Comic books at the commercial end of the scale are mostly the stuff of fantasy. Marvel didn’t build its universe and Osamu Tezuka didn’t become the “god of manga” with tales of the everyday and familiar. However, some comic creators — Harvey Pekar in the United States, Yoshiharu Tsuge in Japan — developed more personal, realistic approaches that won critical kudos, if not big checks for movie rights.

In Takahiro Horie’s “Sensei, Would You Sit Beside Me?” Sawako Hayakawa (Haru Kuroki) is a successful and in-demand artist who thrills her perky, all-business editor, Chika (the single-named Nao), with an idea for a series based on her own life, her troubled marriage included. To her husband’s dismay, her new manga seems drawn directly from her daily existence, almost word for word and revelation by disturbing revelation.
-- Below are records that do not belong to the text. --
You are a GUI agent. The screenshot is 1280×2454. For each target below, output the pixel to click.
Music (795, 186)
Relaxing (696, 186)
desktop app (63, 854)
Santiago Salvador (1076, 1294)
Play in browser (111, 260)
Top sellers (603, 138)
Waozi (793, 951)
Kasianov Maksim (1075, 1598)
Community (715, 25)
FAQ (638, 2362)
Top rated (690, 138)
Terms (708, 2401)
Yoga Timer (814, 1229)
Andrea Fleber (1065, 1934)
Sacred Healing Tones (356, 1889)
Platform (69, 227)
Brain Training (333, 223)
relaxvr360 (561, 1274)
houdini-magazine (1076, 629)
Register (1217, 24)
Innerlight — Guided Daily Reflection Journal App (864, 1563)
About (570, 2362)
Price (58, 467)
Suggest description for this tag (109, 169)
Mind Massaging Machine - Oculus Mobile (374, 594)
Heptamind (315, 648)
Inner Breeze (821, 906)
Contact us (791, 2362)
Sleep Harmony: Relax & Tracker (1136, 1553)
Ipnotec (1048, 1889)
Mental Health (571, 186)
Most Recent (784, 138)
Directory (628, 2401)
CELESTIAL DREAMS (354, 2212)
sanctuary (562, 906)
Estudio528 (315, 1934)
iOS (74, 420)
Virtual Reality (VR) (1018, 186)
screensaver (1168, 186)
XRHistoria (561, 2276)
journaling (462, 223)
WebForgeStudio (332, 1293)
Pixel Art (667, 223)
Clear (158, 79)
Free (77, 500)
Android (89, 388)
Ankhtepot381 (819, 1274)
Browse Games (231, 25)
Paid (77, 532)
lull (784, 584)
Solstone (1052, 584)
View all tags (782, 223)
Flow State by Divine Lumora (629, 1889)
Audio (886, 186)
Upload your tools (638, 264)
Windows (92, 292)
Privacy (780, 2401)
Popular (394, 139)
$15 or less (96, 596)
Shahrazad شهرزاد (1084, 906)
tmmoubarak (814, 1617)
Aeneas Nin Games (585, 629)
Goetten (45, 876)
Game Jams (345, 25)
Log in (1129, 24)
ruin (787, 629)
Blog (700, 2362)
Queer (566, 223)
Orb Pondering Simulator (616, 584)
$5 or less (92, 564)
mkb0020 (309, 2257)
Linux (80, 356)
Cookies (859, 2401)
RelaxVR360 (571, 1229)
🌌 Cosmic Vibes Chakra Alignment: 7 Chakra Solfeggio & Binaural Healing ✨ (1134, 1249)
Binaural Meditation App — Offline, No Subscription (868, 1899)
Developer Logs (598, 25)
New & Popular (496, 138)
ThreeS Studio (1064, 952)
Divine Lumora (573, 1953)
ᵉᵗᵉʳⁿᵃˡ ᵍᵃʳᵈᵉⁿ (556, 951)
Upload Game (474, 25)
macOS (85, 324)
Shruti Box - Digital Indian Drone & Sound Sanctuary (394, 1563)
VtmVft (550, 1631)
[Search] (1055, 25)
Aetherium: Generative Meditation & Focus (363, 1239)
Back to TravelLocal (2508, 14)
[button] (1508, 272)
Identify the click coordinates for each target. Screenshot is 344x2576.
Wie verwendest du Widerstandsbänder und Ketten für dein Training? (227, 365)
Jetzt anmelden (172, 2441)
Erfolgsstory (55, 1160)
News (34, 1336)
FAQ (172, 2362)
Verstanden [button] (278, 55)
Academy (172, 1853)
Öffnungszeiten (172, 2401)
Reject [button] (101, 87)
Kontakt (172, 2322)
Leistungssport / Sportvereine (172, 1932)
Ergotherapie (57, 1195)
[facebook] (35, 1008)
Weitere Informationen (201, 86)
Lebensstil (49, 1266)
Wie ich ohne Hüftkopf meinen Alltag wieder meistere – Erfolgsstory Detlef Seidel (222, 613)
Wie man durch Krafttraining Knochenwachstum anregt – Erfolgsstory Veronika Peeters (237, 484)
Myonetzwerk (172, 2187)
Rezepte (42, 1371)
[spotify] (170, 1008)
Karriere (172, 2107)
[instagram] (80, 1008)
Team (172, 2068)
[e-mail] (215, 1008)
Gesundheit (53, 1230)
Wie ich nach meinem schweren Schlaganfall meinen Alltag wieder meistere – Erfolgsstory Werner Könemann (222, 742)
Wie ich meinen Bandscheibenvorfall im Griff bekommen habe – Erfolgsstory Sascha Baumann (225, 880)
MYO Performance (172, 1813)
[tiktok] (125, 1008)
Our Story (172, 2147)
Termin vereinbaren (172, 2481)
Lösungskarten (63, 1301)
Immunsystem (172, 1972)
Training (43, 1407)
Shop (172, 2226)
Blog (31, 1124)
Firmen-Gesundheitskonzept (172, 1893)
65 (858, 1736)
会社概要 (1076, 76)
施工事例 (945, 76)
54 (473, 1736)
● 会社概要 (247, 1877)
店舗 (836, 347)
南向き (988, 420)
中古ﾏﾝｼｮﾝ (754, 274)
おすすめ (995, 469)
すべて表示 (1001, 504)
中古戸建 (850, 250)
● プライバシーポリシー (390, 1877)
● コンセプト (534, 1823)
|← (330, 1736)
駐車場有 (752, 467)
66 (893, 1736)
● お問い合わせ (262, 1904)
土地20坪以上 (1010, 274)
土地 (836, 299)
But how often does such an autobiographical story get greenlighted in the real world of big-time manga publishing? Almost never, and yet the film, which Horie scripted from his own award-winning treatment, smooths over its improbabilities with clever plotting, crisp relationship comedy and a fresh take on an age-old theme: adultery. It’s almost too slickly well-made for its own good, but as the story becomes more complex, Sawako’s pain deepens and her anger intensifies. Instead of light entertainment of the smarter sort, the film becomes a piercing look at what makes a marriage survive — or not.